PROBLEM STATEMENT
Copy out the material again, beginning with the line that contains "Given: Click the Font dialog box launcher" and stopping after the line that contains "coord(319,538)". Leave the pictures out of your copy.

RECORDS FOR THIS EXERCISE
# # # # #

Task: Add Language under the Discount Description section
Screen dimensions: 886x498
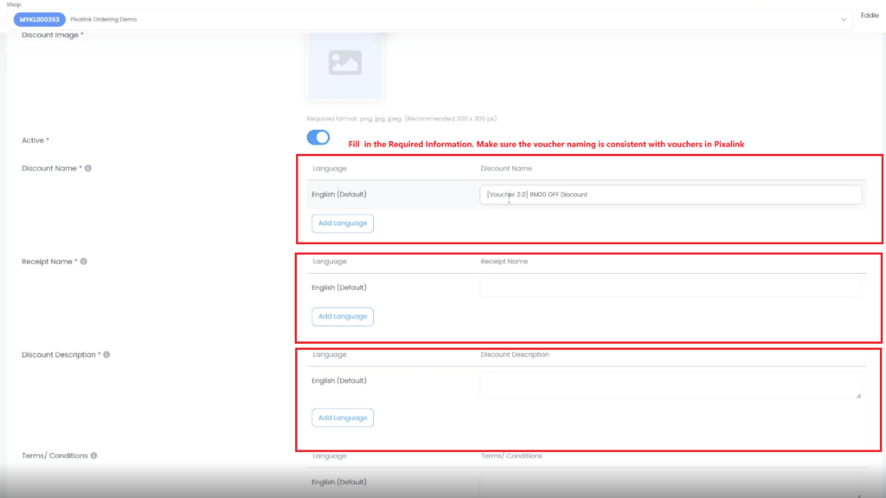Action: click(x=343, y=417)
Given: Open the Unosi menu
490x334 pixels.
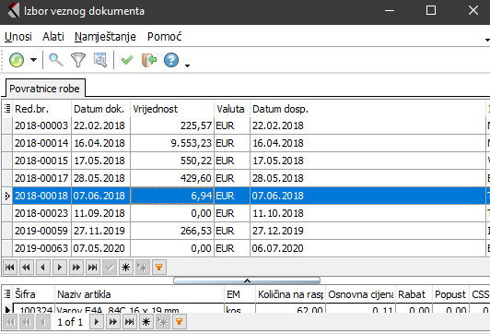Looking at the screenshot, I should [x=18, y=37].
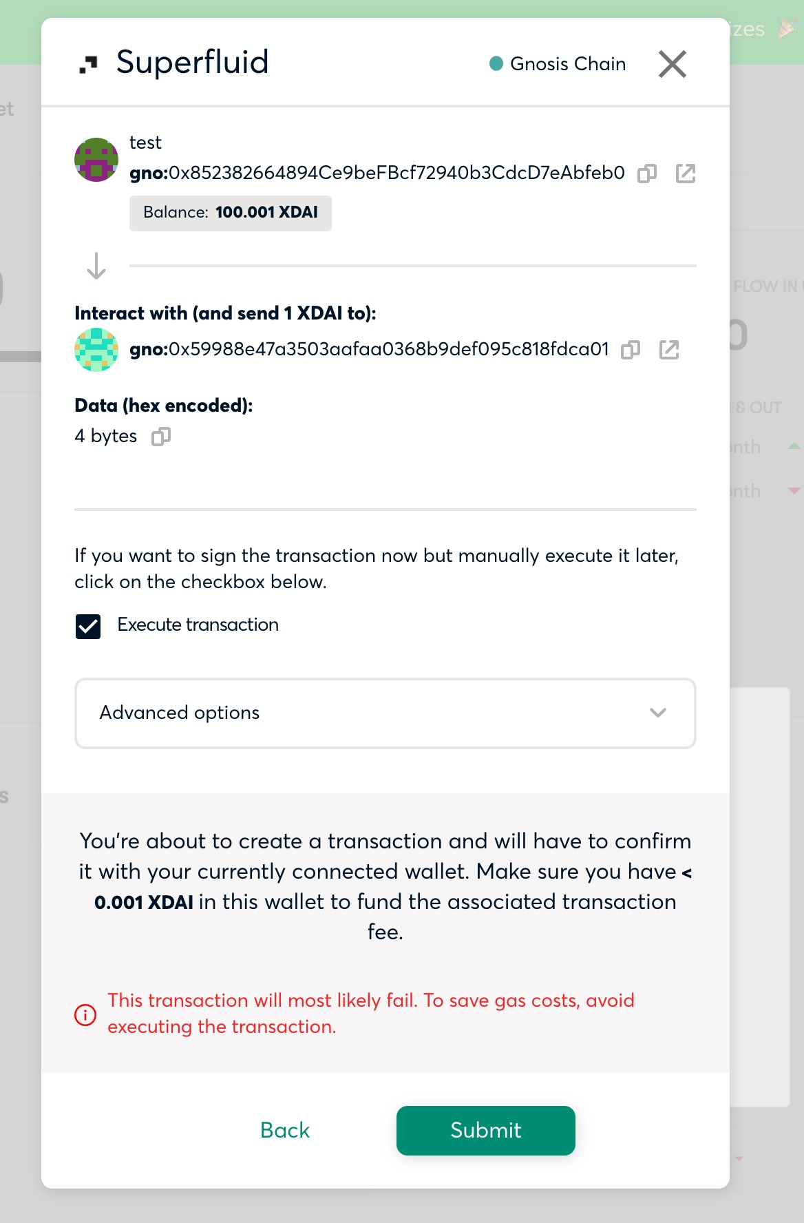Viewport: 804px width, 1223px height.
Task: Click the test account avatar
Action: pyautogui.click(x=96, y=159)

# # # # #

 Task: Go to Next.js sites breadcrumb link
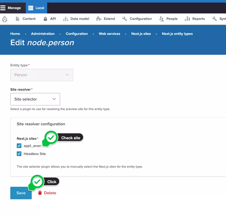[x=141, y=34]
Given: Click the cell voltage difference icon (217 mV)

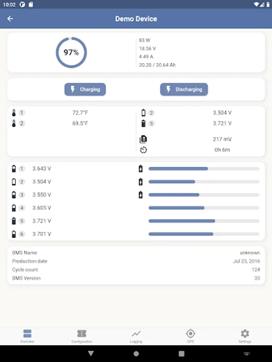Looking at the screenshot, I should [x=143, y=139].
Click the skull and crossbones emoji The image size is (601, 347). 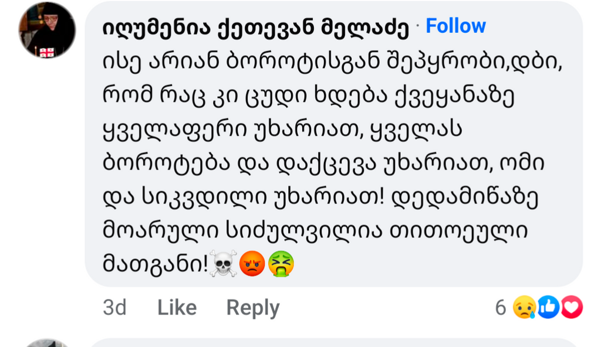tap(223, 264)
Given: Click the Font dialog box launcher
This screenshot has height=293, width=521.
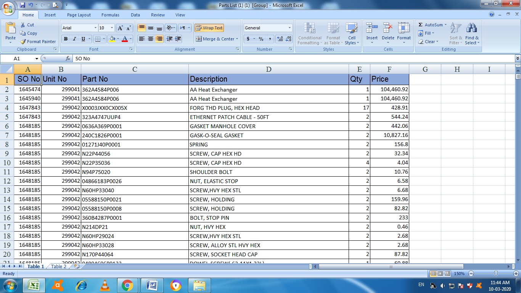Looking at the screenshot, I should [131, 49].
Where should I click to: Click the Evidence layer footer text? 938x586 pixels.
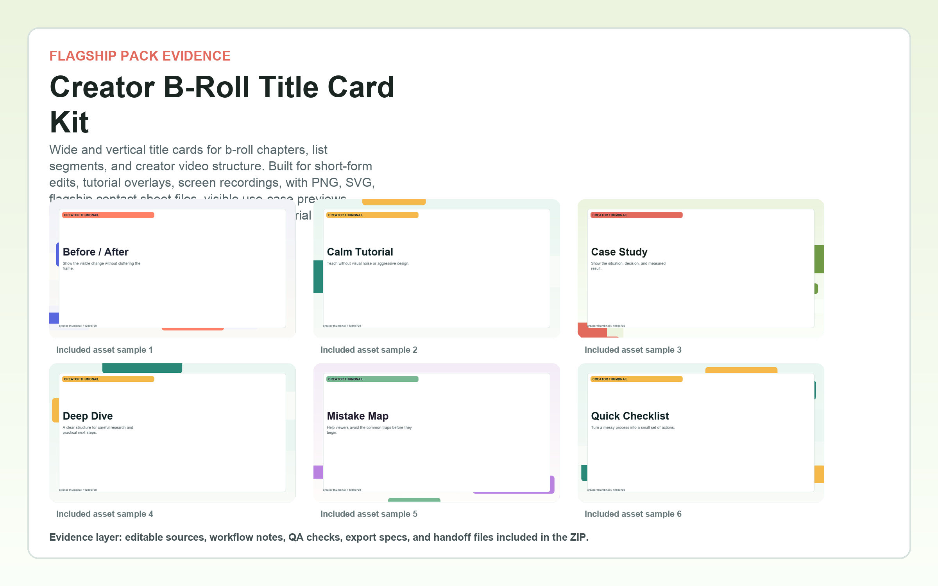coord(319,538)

# # # # #

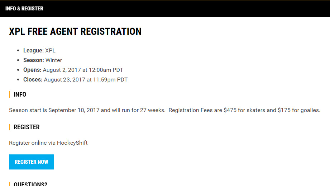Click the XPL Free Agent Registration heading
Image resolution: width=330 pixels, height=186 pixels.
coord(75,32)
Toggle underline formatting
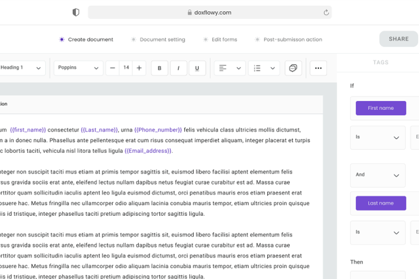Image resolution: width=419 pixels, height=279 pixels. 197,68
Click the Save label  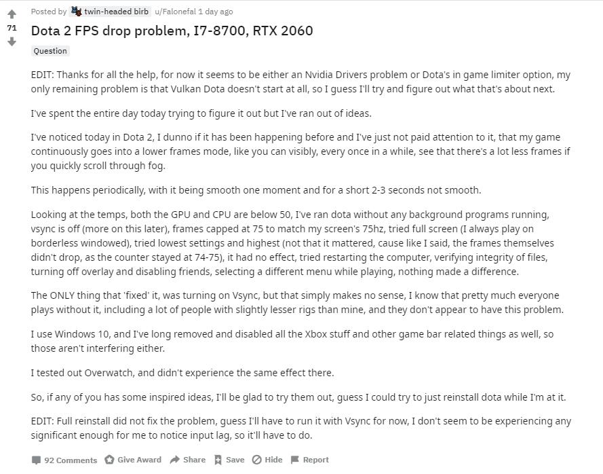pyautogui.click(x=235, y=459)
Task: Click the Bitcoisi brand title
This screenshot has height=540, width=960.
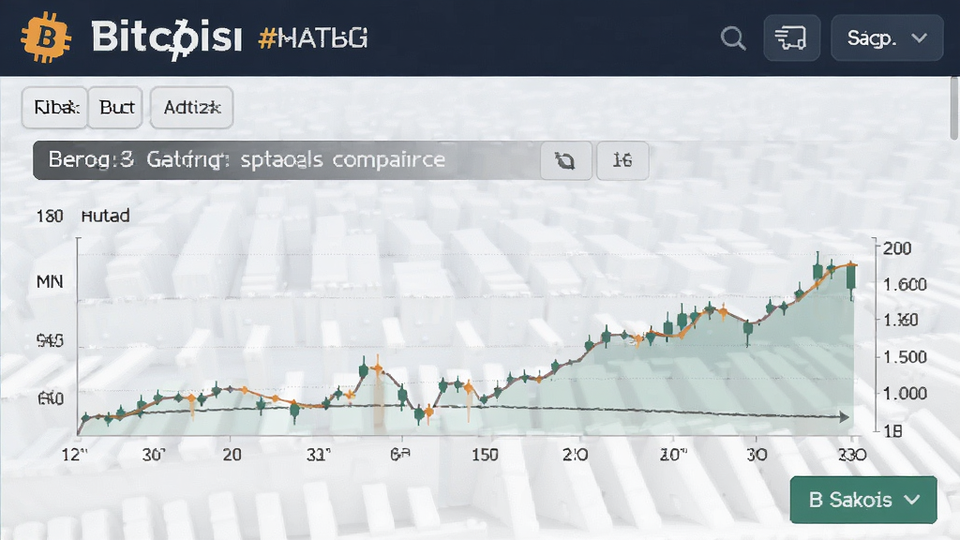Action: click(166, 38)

# # # # #

TASK RESULT
Given: Click the Font dialog box launcher
This screenshot has height=293, width=521.
Looking at the screenshot, I should [131, 49].
Where should I click to: Click the Evidence layer footer text? 938x586 pixels.
coord(319,538)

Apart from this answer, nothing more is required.